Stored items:
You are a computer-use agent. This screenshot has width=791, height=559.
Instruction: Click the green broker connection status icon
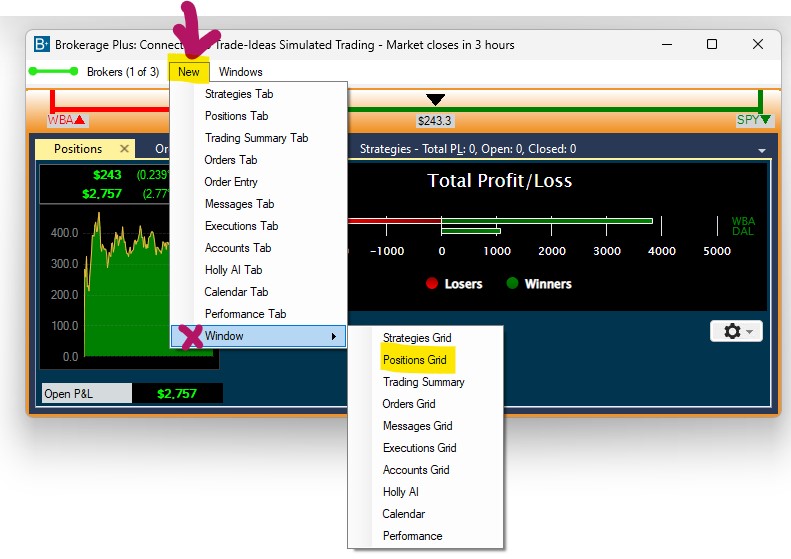(53, 72)
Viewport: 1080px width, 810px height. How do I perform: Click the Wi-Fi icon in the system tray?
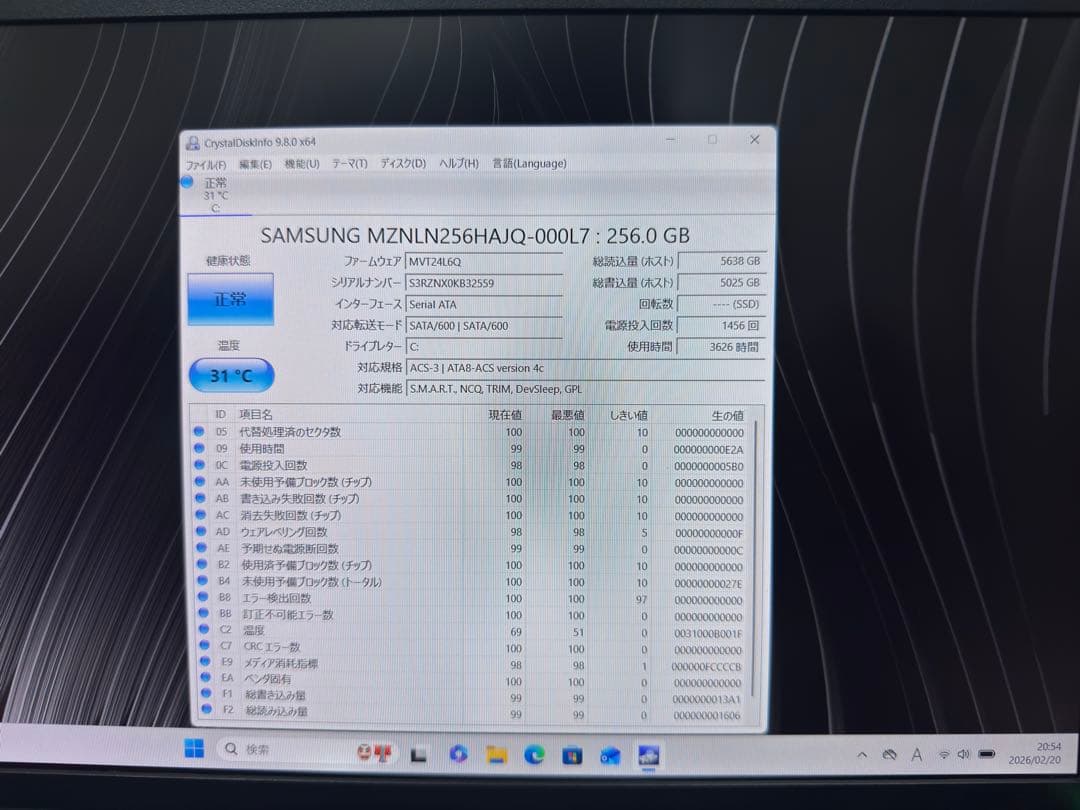point(944,755)
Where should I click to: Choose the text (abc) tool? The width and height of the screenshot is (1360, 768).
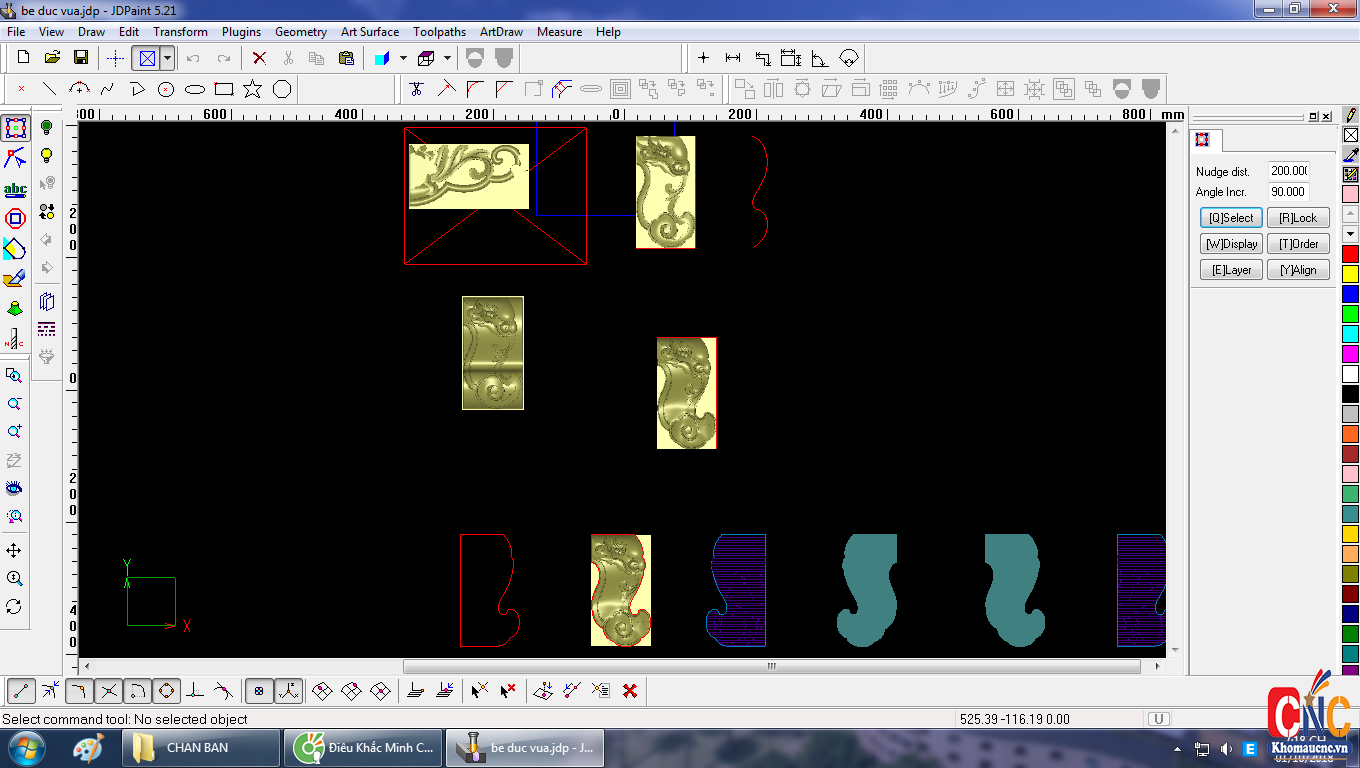coord(15,189)

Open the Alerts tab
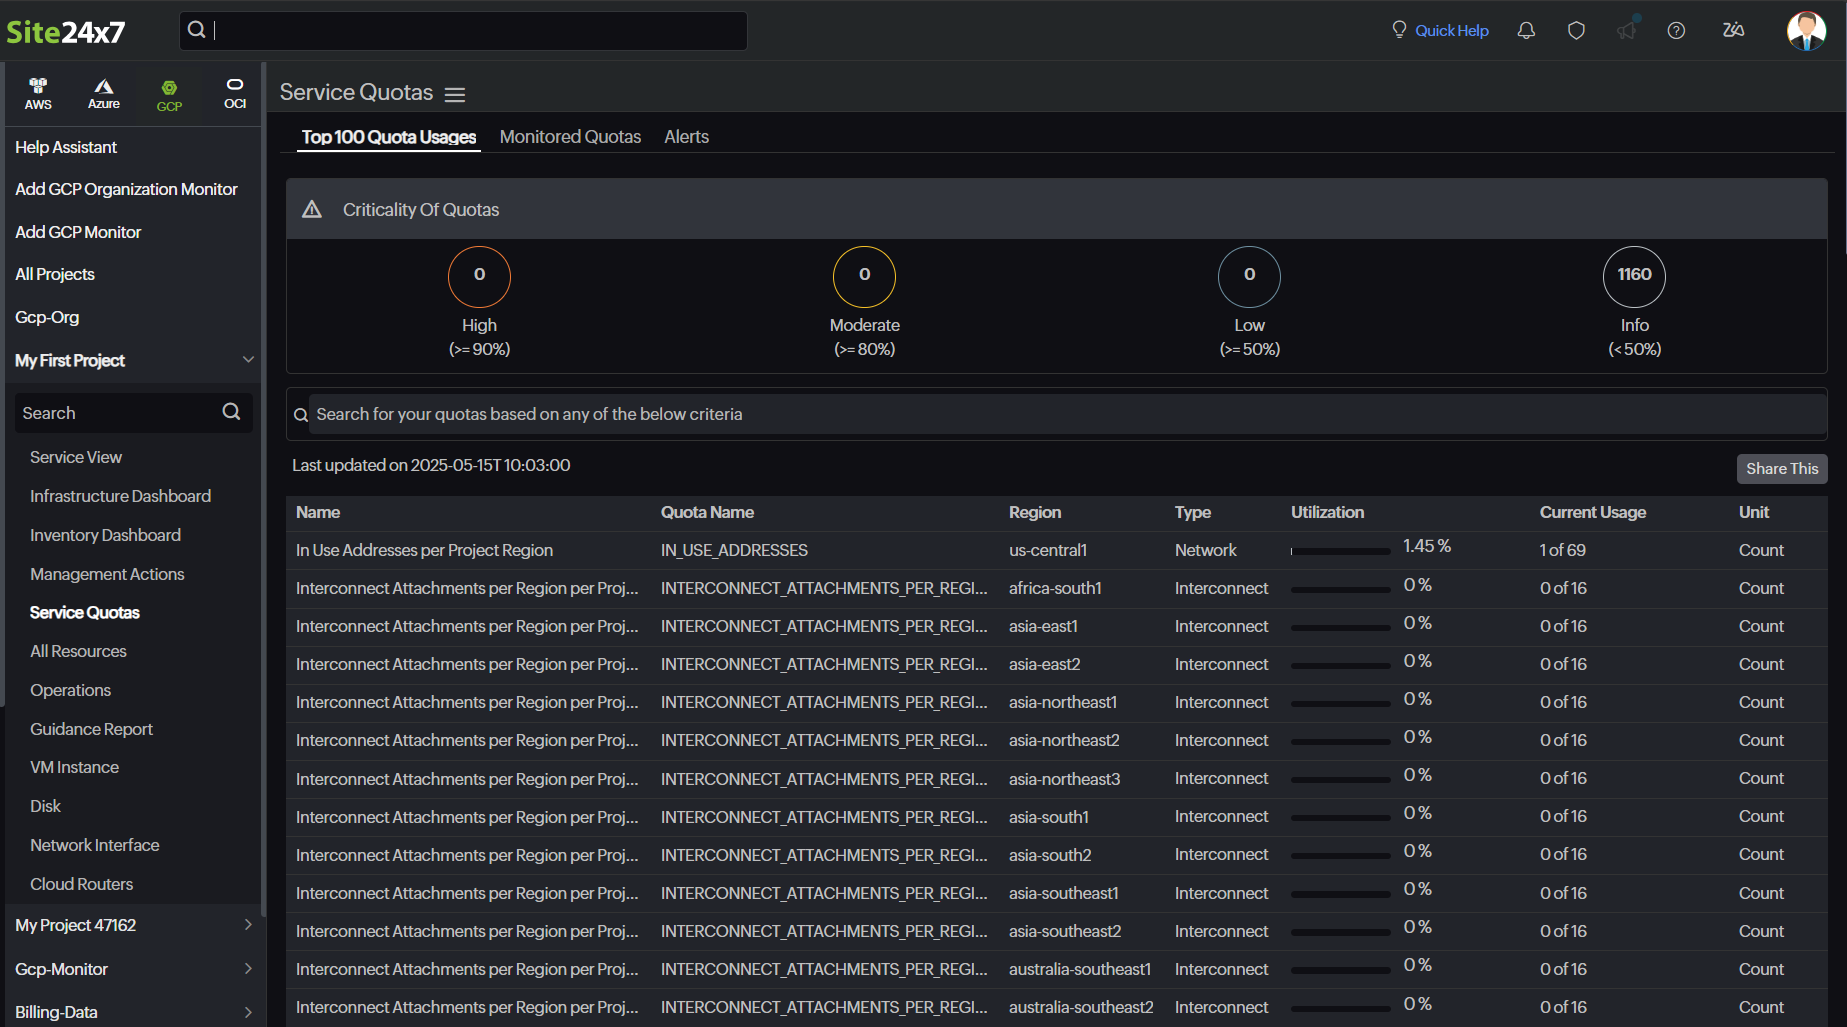tap(686, 137)
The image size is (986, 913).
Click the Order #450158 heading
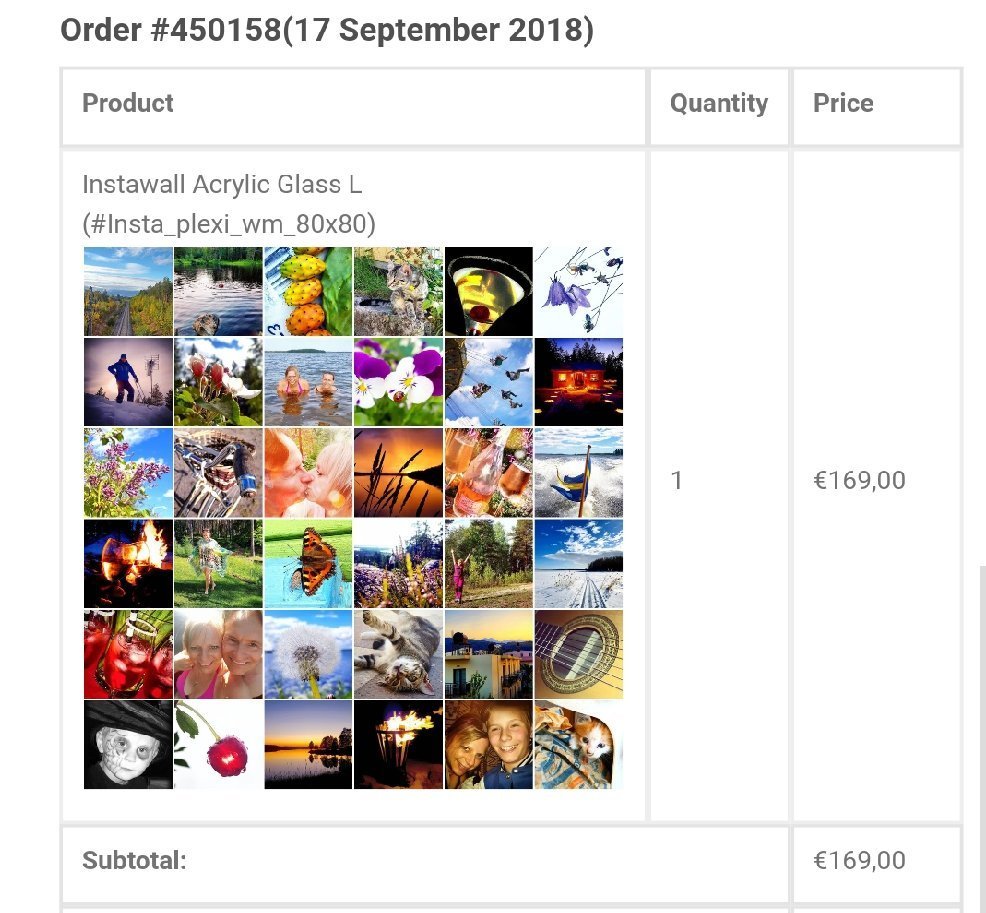coord(327,30)
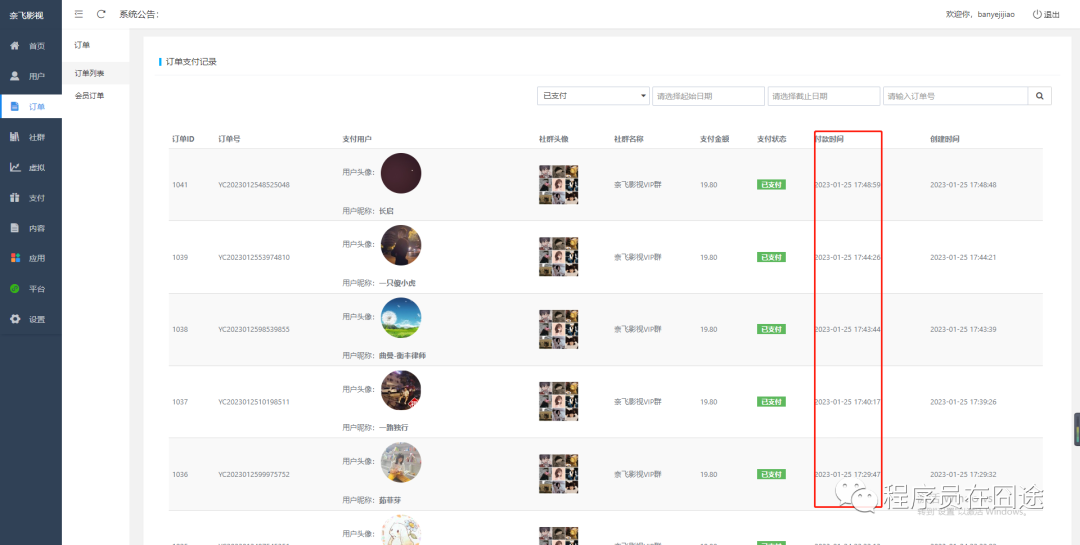
Task: Click the 支付 gift icon in sidebar
Action: (x=15, y=198)
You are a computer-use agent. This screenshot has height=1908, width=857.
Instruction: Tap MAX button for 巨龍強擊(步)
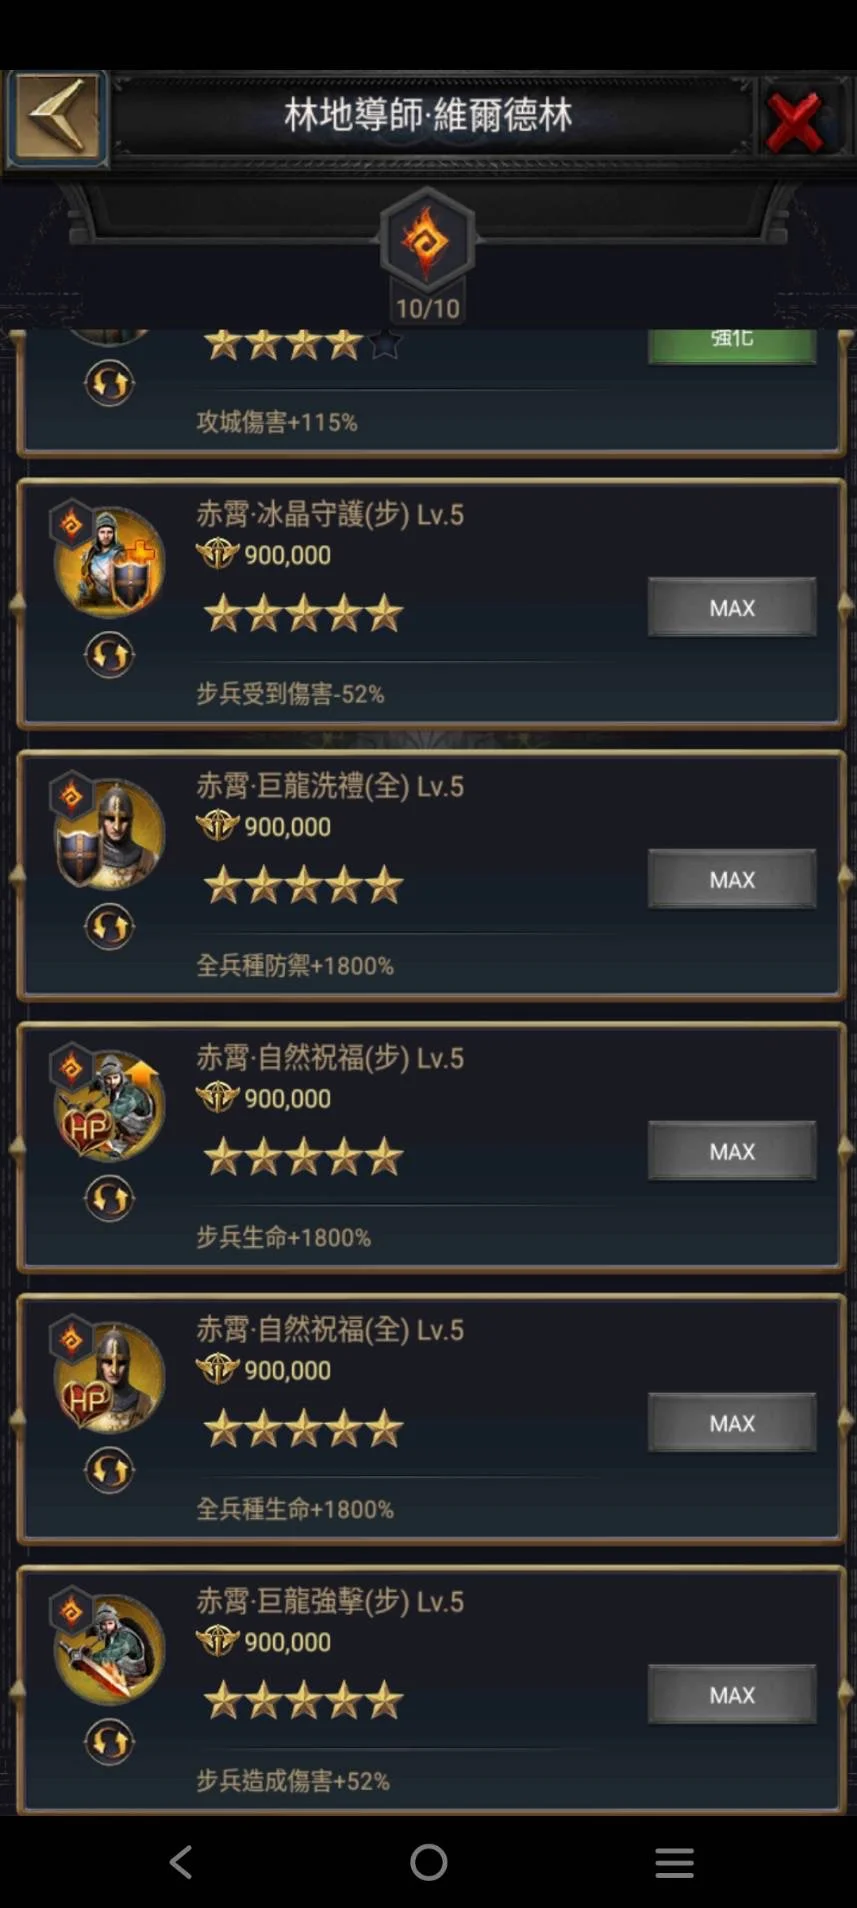click(732, 1695)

PROBLEM TO WORK ON: Your answer should consist of every line from the entries that holds "computer".

OUTPUT OF THE EXERCISE:
You are a computer-use agent. This screenshot has width=791, height=559.
You are a computer-use agent. This screenshot has height=1908, width=857.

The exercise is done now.